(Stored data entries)
-------------------------
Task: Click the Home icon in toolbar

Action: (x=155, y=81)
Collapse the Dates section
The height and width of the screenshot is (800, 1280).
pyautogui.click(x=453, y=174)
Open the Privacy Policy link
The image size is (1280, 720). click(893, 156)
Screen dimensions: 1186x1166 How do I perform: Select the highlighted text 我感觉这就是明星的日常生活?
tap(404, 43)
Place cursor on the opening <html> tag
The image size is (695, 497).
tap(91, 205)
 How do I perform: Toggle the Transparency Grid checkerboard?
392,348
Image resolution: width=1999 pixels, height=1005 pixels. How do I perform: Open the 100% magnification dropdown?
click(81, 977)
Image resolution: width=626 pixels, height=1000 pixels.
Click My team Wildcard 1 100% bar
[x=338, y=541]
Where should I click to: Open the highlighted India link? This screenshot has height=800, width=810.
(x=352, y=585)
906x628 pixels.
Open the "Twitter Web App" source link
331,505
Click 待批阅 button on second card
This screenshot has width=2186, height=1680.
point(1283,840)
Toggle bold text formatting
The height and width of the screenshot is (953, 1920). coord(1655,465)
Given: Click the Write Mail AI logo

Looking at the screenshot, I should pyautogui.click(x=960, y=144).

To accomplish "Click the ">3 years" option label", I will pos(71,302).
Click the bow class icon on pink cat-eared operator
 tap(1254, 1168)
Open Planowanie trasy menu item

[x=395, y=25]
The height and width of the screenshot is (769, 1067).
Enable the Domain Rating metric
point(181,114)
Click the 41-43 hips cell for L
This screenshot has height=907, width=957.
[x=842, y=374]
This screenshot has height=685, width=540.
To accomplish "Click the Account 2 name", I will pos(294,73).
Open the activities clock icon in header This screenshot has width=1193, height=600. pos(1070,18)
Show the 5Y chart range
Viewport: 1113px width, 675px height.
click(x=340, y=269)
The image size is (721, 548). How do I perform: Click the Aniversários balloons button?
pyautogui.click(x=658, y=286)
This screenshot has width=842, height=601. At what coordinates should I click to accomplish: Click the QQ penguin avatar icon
-------------------------
Reproduce each entry above exactly, keeping every word.

Task: Click the Home icon in toolbar

Action: (x=155, y=81)
Collapse the Dates section
The height and width of the screenshot is (800, 1280).
pyautogui.click(x=453, y=174)
Open the Privacy Policy link
The image size is (1280, 720). click(893, 156)
Screen dimensions: 1186x1166 How do I perform: Select the highlighted text 我感觉这就是明星的日常生活?
tap(404, 43)
Place cursor on the opening <html> tag
The image size is (695, 497).
tap(91, 205)
 How do I perform: Toggle the Transparency Grid checkerboard?
392,348
Image resolution: width=1999 pixels, height=1005 pixels. How do I perform: Open the 100% magnification dropdown?
click(81, 977)
Image resolution: width=626 pixels, height=1000 pixels.
Click My team Wildcard 1 100% bar
[x=338, y=541]
Where should I click to: Open the highlighted India link? This screenshot has height=800, width=810.
(x=352, y=585)
906x628 pixels.
Open the "Twitter Web App" source link
331,505
Click 待批阅 button on second card
This screenshot has width=2186, height=1680.
point(1283,840)
Toggle bold text formatting
The height and width of the screenshot is (953, 1920). coord(1655,465)
Given: Click the Write Mail AI logo

Looking at the screenshot, I should pyautogui.click(x=960, y=144).

To accomplish "Click the ">3 years" option label", I will pos(71,302).
Click the bow class icon on pink cat-eared operator
 tap(1254, 1168)
Open Planowanie trasy menu item

[x=395, y=25]
The height and width of the screenshot is (769, 1067).
Enable the Domain Rating metric
point(181,114)
Click the 41-43 hips cell for L
This screenshot has height=907, width=957.
[x=842, y=374]
This screenshot has height=685, width=540.
To accomplish "Click the Account 2 name", I will pos(294,73).
Open the activities clock icon in header This screenshot has width=1193, height=600. pos(1070,18)
Show the 5Y chart range
Viewport: 1113px width, 675px height.
click(x=340, y=269)
The image size is (721, 548). How do I perform: Click the Aniversários balloons button?
pyautogui.click(x=658, y=286)
This screenshot has width=842, height=601. At what coordinates should I click to accomplish: Click the QQ penguin avatar icon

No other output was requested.